Gattaca is probably my favourite movie of all time. It’s all about finding strength in the face of what appears, on the outside, to be insurmountable odds.
You are the authority on what is not possible, aren’t you Irene? They’ve got you looking for any flaw, that after a while that’s all you see. For what it’s worth, I’m here to tell you that it is possible. It is possible.
Of course, the world of Gattaca is fiction. But there is a lot of truth in the metaphor. I think we are often brought down by those in our lives who, whether they mean to or not, bring us down.
For me, I’ve been working through this for a while. My family has always been focussed around team sports such as hockey, and more traditional sports such as golf or tennis.

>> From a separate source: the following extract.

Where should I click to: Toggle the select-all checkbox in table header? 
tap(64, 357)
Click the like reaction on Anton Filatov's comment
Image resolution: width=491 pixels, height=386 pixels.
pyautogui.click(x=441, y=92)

I’ve never been into those. I don’t really know why. But I’ve always loved the idea of being athletic. I dabbled with the track team at high school, but got injured before I could really prove myself.
Maybe my family hasn’t been supportive, because I’ve had passions before that have ended in disinterest. I tried rock climbing, but 5.8 was about the biggest challenge I wanted. I was into yoga for a while, but that practice subsequently waxed and waned.
There has always been the bike, though. I always loved the bike. And I’ve got to get this through my head: I am good enough to justify the time and expense required to become a better triathlete, to bring my swim and run skills up to match my cycling talent.
There is a real possibility that I can, if I push harder than I’ve ever pushed before… There is a real possibility that I can make my way to the podium (for my age group) at my next race, this coming Sunday. I know I can make this attempt without your support, but I’d rather do this for love and not for spite.